(Dataset entries)
○ ○ ○ ○
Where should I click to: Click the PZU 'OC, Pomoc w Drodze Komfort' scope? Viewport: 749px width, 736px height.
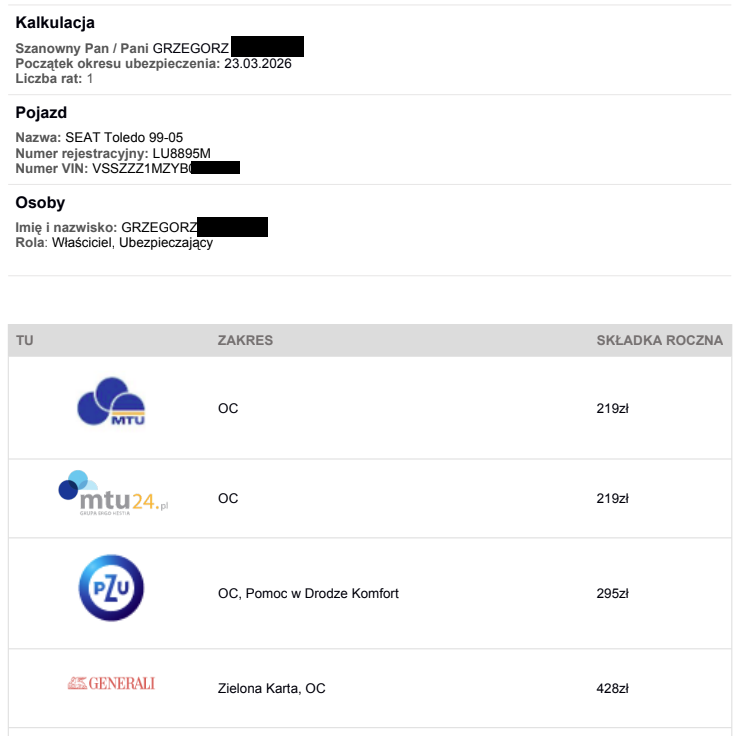pyautogui.click(x=308, y=594)
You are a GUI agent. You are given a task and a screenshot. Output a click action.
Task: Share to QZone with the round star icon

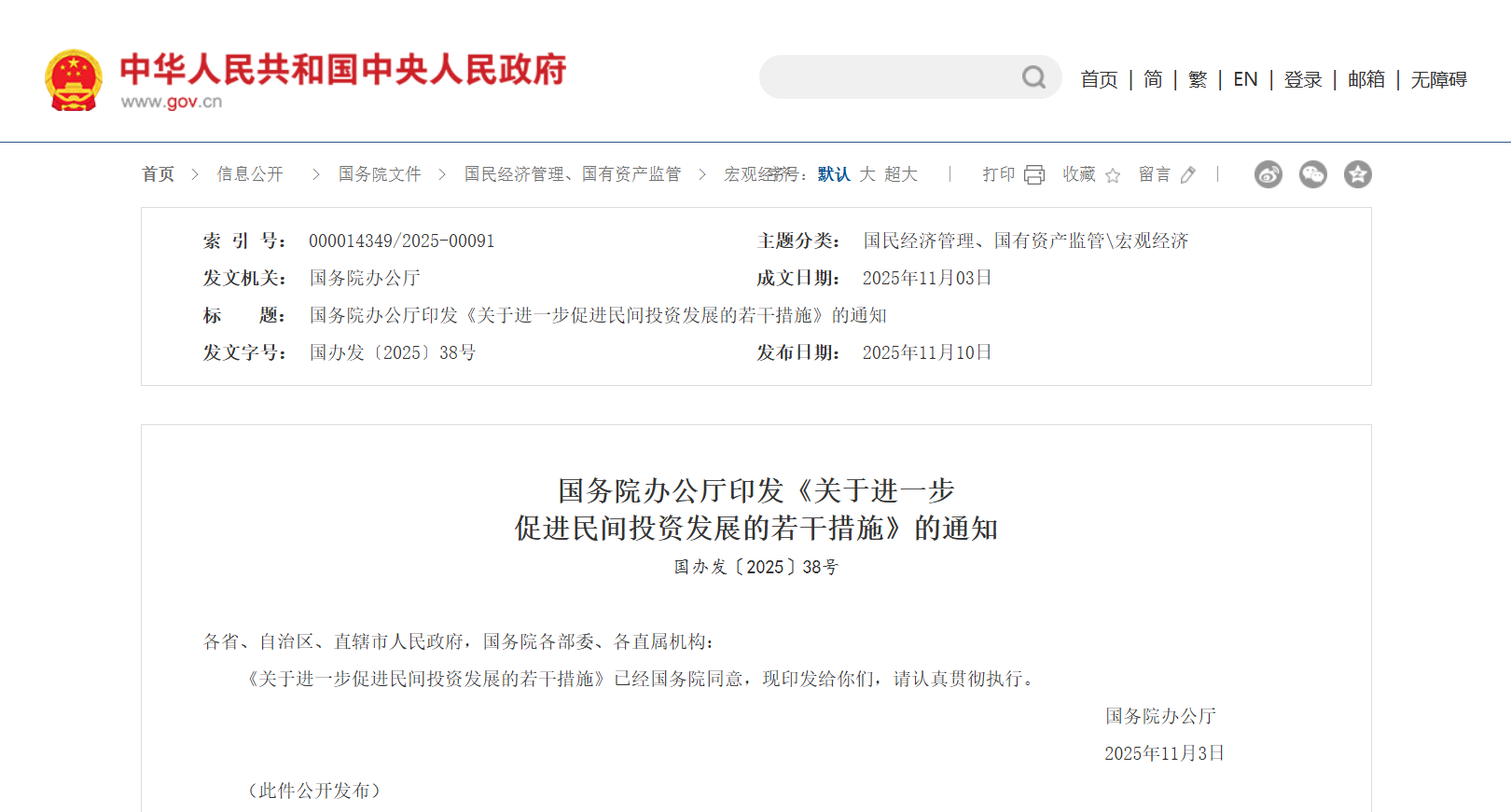tap(1357, 174)
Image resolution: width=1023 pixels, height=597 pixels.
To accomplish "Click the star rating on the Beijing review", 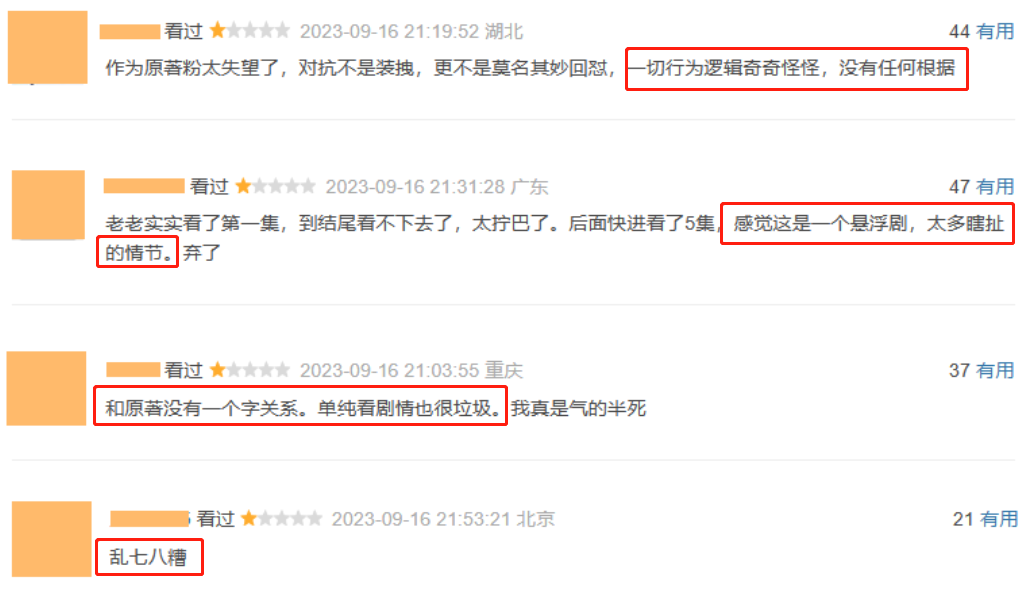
○ ○ ○ ○
Pictures are not part of the copy. Output only the lines from the one with "You are a GUI" through the final line of the records, exactly as given.

* [EXERCISE ANSWER]:
You are a GUI agent. You are given a task and a screenshot. Output a click action.
Task: Share to QZone with the round star icon

tap(1357, 174)
Image resolution: width=1023 pixels, height=597 pixels.
To accomplish "Click the star rating on the Beijing review", 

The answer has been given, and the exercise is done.